Entries provided -
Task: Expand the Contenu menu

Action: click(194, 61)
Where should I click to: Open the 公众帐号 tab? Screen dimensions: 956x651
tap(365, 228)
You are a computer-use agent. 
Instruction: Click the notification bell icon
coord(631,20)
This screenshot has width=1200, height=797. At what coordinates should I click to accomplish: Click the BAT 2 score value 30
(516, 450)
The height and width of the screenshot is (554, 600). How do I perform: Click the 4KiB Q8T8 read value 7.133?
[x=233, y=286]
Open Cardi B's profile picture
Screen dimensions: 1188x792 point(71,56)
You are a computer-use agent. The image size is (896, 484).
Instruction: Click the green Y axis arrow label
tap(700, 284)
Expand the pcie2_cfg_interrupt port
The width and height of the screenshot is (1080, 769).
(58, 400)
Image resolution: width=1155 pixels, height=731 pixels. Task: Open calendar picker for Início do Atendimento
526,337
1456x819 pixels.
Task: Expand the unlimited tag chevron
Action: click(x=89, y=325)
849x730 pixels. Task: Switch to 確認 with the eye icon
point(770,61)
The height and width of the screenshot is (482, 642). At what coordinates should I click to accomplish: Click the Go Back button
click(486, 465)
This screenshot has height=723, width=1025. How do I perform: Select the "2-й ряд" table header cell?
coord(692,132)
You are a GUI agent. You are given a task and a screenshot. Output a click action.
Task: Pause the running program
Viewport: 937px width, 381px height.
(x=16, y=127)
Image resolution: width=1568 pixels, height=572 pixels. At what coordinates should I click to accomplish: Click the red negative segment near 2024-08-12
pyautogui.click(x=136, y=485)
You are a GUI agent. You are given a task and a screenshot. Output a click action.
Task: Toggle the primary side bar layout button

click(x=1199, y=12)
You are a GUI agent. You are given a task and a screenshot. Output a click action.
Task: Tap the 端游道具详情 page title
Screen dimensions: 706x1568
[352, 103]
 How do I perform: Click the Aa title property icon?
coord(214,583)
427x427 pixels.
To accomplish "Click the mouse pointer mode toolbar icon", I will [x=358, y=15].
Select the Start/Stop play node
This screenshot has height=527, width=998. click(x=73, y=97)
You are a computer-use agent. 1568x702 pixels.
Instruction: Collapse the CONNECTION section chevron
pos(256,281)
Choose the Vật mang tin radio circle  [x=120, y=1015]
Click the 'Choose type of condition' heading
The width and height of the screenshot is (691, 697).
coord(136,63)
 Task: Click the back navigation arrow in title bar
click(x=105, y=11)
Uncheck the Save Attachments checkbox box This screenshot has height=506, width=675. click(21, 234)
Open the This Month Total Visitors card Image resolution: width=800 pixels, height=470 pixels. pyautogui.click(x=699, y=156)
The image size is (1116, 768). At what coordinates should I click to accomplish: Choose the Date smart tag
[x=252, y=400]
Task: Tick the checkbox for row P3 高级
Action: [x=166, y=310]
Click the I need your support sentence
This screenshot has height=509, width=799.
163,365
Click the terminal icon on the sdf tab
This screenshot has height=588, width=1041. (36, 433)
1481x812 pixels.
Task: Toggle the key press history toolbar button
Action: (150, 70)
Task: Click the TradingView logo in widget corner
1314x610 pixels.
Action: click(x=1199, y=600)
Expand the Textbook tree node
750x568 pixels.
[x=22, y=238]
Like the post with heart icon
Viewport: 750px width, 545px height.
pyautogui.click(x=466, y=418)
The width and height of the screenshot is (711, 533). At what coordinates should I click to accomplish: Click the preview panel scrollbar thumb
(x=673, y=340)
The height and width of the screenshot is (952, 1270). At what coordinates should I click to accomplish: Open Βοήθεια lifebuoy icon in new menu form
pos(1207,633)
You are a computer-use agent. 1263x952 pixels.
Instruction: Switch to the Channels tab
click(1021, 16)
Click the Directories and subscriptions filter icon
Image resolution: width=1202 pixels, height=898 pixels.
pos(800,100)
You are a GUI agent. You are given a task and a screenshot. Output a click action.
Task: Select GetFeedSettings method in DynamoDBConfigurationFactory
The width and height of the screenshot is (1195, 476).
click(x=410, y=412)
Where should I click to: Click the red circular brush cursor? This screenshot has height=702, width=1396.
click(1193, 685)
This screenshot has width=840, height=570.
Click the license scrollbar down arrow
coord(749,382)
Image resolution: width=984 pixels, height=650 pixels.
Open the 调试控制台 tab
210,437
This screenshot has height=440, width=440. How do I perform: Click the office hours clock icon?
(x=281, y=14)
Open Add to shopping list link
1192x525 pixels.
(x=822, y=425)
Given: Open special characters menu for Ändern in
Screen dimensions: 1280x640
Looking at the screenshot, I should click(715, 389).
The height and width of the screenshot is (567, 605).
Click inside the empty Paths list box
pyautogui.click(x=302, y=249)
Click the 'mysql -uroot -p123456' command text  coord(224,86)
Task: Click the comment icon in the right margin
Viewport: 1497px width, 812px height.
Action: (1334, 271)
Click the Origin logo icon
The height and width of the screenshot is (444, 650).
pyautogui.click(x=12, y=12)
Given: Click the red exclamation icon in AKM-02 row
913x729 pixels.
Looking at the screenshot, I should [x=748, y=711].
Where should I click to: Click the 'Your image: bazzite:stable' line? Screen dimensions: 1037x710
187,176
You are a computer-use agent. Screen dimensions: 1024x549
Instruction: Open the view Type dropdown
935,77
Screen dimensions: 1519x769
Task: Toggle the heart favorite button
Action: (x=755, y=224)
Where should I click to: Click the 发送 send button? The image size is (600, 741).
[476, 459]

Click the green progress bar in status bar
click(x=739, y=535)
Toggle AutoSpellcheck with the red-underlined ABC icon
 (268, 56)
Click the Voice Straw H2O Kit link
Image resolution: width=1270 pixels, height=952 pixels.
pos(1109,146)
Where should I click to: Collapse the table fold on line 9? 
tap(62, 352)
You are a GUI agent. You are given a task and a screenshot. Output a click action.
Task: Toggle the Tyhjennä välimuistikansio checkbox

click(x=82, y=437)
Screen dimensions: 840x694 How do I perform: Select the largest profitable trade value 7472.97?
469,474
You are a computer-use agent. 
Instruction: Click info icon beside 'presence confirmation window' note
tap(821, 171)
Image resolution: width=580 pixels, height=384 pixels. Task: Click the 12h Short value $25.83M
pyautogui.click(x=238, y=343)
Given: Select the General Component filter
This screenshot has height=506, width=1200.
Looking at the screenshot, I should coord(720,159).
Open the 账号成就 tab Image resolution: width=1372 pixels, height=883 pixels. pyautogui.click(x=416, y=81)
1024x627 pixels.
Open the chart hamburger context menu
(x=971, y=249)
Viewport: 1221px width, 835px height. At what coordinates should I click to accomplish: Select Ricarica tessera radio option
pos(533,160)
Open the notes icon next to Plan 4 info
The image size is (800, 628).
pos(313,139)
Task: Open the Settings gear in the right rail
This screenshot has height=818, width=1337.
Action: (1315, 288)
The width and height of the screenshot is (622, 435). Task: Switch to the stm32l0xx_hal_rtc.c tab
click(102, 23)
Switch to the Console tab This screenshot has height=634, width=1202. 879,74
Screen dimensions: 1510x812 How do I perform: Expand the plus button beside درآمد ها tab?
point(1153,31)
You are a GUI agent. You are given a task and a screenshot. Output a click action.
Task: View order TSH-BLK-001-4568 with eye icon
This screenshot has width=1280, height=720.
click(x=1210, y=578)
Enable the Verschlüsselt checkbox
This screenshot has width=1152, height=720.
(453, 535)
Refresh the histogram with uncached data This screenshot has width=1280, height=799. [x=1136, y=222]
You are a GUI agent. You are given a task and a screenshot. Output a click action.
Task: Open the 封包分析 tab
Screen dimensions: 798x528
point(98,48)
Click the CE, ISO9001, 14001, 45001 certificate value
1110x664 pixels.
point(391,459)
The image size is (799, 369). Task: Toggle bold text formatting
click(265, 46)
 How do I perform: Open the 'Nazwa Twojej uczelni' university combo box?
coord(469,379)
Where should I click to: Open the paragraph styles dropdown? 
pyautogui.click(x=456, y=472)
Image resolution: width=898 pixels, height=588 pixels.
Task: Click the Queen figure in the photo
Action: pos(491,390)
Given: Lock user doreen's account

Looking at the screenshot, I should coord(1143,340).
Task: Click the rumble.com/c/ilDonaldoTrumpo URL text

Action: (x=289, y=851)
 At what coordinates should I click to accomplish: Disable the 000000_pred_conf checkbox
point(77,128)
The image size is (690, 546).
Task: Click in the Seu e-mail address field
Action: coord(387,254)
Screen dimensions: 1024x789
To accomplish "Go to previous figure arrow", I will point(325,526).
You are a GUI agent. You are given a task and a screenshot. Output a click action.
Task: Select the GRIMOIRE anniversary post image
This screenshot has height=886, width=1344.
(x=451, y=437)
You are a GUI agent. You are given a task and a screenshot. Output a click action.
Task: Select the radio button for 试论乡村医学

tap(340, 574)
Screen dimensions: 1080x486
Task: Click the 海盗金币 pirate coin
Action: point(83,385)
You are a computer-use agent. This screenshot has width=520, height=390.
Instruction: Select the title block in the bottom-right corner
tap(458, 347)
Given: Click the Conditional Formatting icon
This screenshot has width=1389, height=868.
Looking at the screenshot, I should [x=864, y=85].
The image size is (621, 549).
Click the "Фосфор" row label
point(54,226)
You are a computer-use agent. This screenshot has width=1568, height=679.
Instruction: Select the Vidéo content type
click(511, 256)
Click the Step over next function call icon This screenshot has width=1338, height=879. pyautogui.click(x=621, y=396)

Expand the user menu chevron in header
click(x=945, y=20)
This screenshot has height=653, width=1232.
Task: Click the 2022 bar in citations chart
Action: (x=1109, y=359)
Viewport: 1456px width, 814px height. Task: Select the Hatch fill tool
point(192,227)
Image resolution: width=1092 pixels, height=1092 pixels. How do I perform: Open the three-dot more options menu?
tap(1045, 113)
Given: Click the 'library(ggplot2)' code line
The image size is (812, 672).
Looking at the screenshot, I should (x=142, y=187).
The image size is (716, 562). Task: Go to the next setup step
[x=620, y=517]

Problem statement - Word for word, reproduce the lines of the listing from the first one through the line containing "Task: Pause the running program", and no more.

Response to this exercise -
Task: Expand the Contenu menu

Action: click(194, 61)
Where should I click to: Open the 公众帐号 tab? Screen dimensions: 956x651
tap(365, 228)
You are a computer-use agent. 
Instruction: Click the notification bell icon
coord(631,20)
This screenshot has width=1200, height=797. At what coordinates should I click to accomplish: Click the BAT 2 score value 30
(516, 450)
The height and width of the screenshot is (554, 600). How do I perform: Click the 4KiB Q8T8 read value 7.133?
[x=233, y=286]
Open Cardi B's profile picture
Screen dimensions: 1188x792 point(71,56)
You are a computer-use agent. The image size is (896, 484).
Instruction: Click the green Y axis arrow label
tap(700, 284)
Expand the pcie2_cfg_interrupt port
The width and height of the screenshot is (1080, 769).
(58, 400)
Image resolution: width=1155 pixels, height=731 pixels. Task: Open calendar picker for Início do Atendimento
526,337
1456x819 pixels.
Task: Expand the unlimited tag chevron
Action: click(x=89, y=325)
849x730 pixels. Task: Switch to 確認 with the eye icon
point(770,61)
The height and width of the screenshot is (482, 642). At what coordinates should I click to accomplish: Click the Go Back button
click(486, 465)
This screenshot has height=723, width=1025. How do I perform: Select the "2-й ряд" table header cell?
coord(692,132)
You are a GUI agent. You are given a task and a screenshot. Output a click action.
Task: Pause the running program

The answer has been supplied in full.